Cantadas indesejadas também são formas de assédio
Mulher assediada várias vezes recorre à Justiça e é indenizada. Respeito à mulher em qualquer circunstância e denúncias dos abusos podem inibir novos casos
Atualmente, é cada vez mais comum vermos mulheres passando por momentos de constrangimento e de assédio sexual praticados pelos homens nos espaços públicos.
Ao caminharem nas ruas ou andarem nos transportes coletivos acabam se envolvendo em situações desagradáveis ao escutarem assobios, comentários de viés sexual, olhares malquistos e até mesmo formas de contato indesejado.
A situação é tão corriqueira que um levantamento do projeto Think Olga feito com 7.762 mulheres brasileiras constatou que 99,6% das entrevistadas já foram assediadas em algum momento na vida. Dentre elas, 98% receberam a cantada na rua e 81% já mudaram a rotina por medo de serem alvo de um novo assédio. Isso porque, muitas vezes, a mesma mulher passa por diversos tipos de constrangimento no mesmo local, como aconteceu com a dentista Jéssica Mendes, de 29 anos, moradora do Rio de Janeiro.
Há dois anos, durante o trajeto para a academia que frequentava, ela sempre ouvia cantadas indesejadas de um operário. No quarto dia, já não aguentando mais tanto assédio, ela virou para trás e, tentando dar um basta, respondeu com um “cala a boca!”. Mas a situação só piorou. Depois dessa confusão, o pedreiro xingou-a de “piranha” e de “vagabunda” e ainda passou a ameaçá-la.
Jéssica, então, registrou um Boletim de Ocorrência na delegacia da cidade e entrou com uma ação contra a construtora EIT Engenharia S/A, responsável pelo canteiro de obras. Entretanto, o assédio no mesmo local continuou em outros dias, já que ela voltou a ser desrespeitada de novo por outros três operários.
O processo se arrastou por dois anos, porque a construtora alegou que não tinha responsabilidade pelo funcionário, que era terceirizado. Contudo, a Justiça do Rio de Janeiro deu razão à dentista e, no último mês de dezembro, condenou a construtora a lhe pagar uma indenização no valor de R$ 8 mil por danos morais.
Busca pelo direito
A dentista revidou as palavras de constrangimento ouvidas diariamente e, por isso, acabou recebendo mais ofensas e ameaças.

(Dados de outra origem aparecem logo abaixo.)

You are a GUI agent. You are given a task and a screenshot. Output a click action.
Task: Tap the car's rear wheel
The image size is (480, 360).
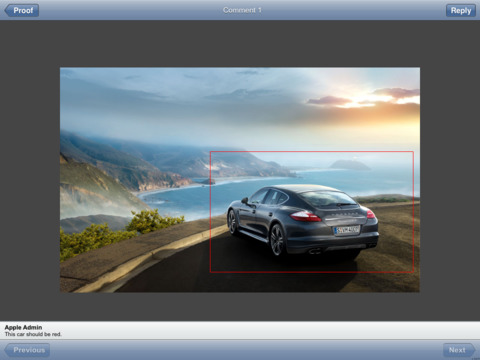277,240
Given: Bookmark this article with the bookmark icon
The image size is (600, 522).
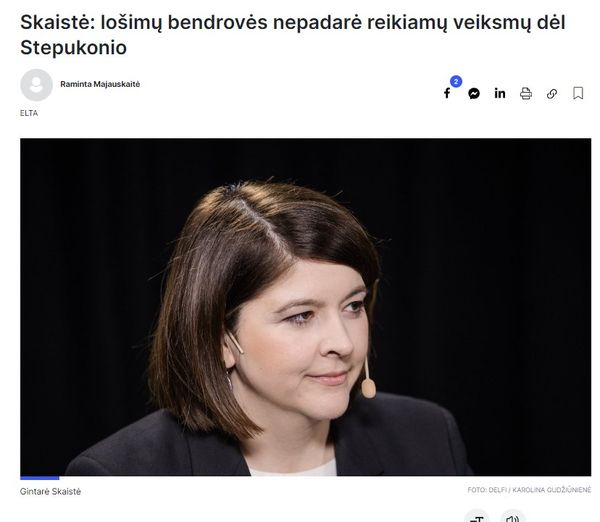Looking at the screenshot, I should click(x=578, y=93).
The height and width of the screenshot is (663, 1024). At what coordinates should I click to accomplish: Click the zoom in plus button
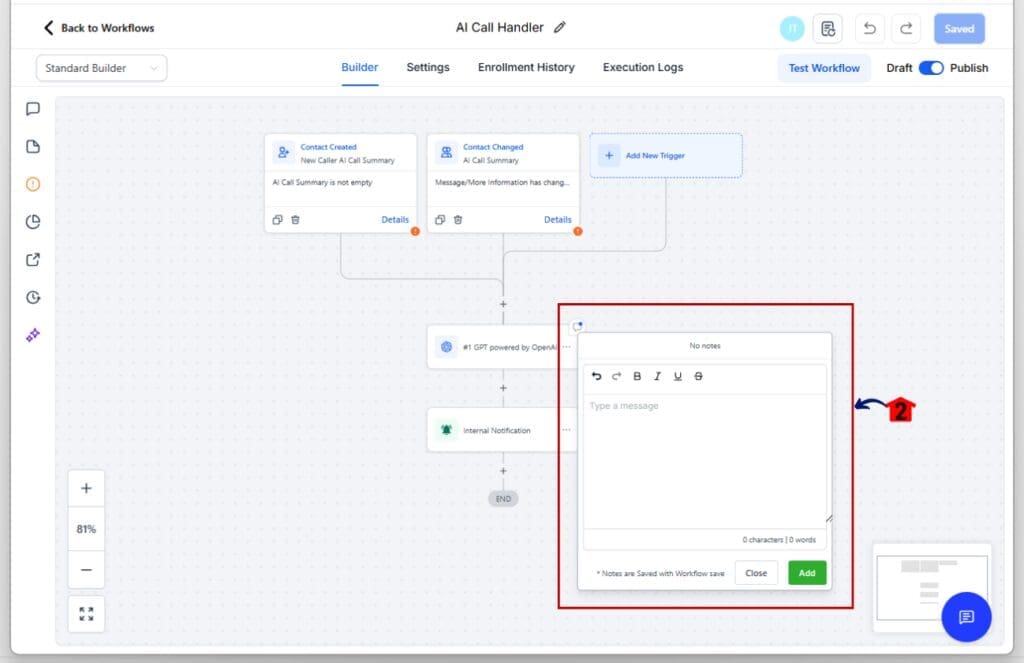(x=86, y=489)
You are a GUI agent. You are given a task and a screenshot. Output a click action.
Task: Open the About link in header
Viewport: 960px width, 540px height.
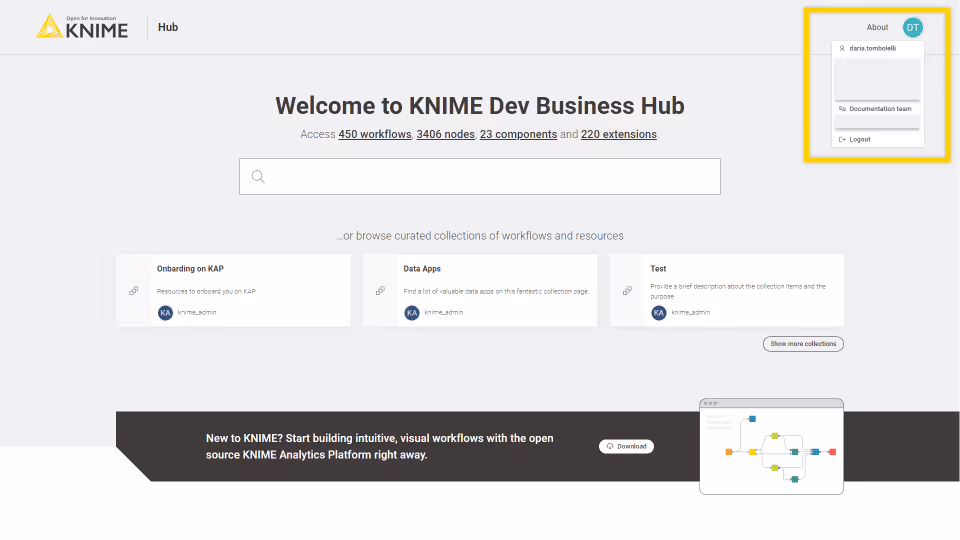877,27
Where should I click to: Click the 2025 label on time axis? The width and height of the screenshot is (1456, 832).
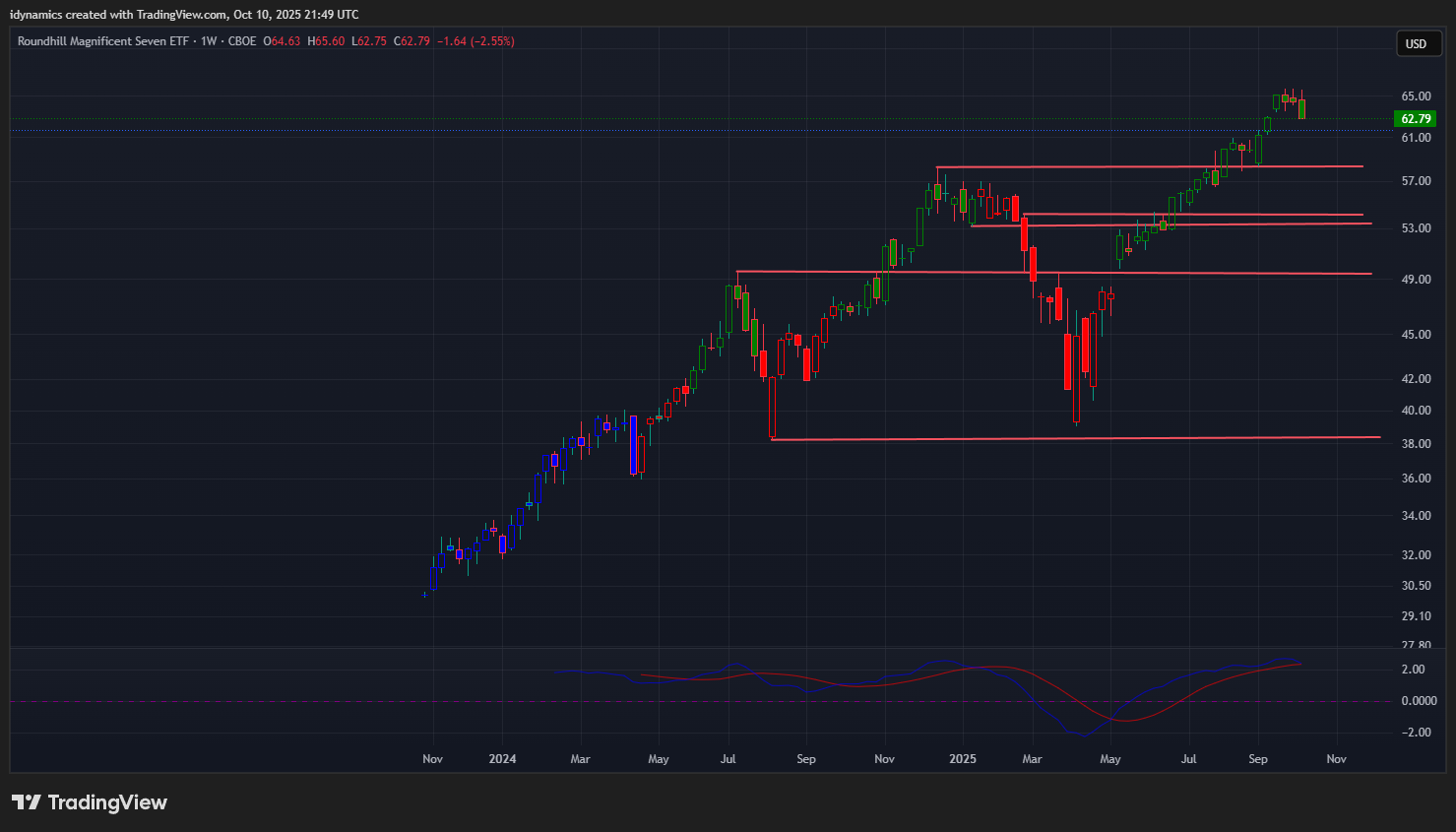pyautogui.click(x=962, y=759)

A advogada Claudia Moraes Cerqueira informa que a atitude mais adequada nesses casos é registrar o assédio na delegacia assim que ele ocorrer. “Em vez de esperar alguns dias e xingar o agressor, por exemplo, procure fazer uso do seu direito, caso se sinta assediada ou ameaçada. Procure a Justiça para que esse dano seja reparado de alguma forma”, instrui.
Cantadas e investidas indesejadas e qualquer outra forma de assédio verbal são tipificadas como crime pela Constituição Federal. Por isso, se o abuso é levado à Justiça, os autores podem ser multados em caso de condenação. “Para que os agentes consigam identificar os autores é importante descrever as características físicas e as roupas usadas por eles. A mulher também pode ligar para o Disque 180 para fazer sua denúncia”, orienta a profissional.
O problema é que muitas mulheres sentem medo de ficar expostas e ainda de sofrer retaliações, caso falem sobre o assunto. De acordo com uma pesquisa do Fórum Brasileiro de Segurança Pública, 52% das mulheres não tomam nenhuma atitude depois de sofrerem algum tipo de agressão porque, na maioria das vezes, acham que “não vai dar em nada”. “Em vez disso, elas preferem desviar seu caminho para evitar o assédio com receio das abordagens”, comenta Claudia.
Nada justifica
A psicanalista Anna Clara Mattos ressalta que o homem deve demonstrar cuidado com qualquer mulher para que nem mesmo um olhar diferenciado possa demonstrar um tipo de assédio. “Essa postura é detestável e não podemos admiti-la. O homem precisa respeitar a mulher independentemente da sua vestimenta, do seu jeito de caminhar e do seu comportamento, e não ficar culpando-a pelo que ela fez ou deixou de fazer”, alega.
Isso porque nem sempre ocorre alguma provocação por parte da mulher para motivar o homem a fazer essas investidas indesejadas contra ela. “Nada que a mulher faça pode ser motivo justificável para que ele pratique algum tipo de assédio. É preciso se controlar de qualquer forma e, caso não consiga fazer isso sozinho, é melhor procurar ajuda”, destaca a psicanalista.
Mas ela defende que essa atitude deve ser cobrada tanto por mulheres quanto por homens. “Ninguém tem o direito de assediar o outro. Cada pessoa precisa se colocar no lugar da outra e pensar: ‘eu gostaria de ouvir esse tipo de constrangimento, se eu estivesse na pele dela?’ Quando há essa empatia fica mais fácil não desrespeitar o próximo”, orienta.
Portanto, é preciso entender que o respeito deve acontecer em qualquer ambiente, seja em espaços públicos, como as ruas, seja em espaços particulares, como no trabalho, por exemplo. Mas é necessário que diante de qualquer tipo de assédio seja feita a denúncia, para que essa atitude possa inibir a ocorrência de novos casos.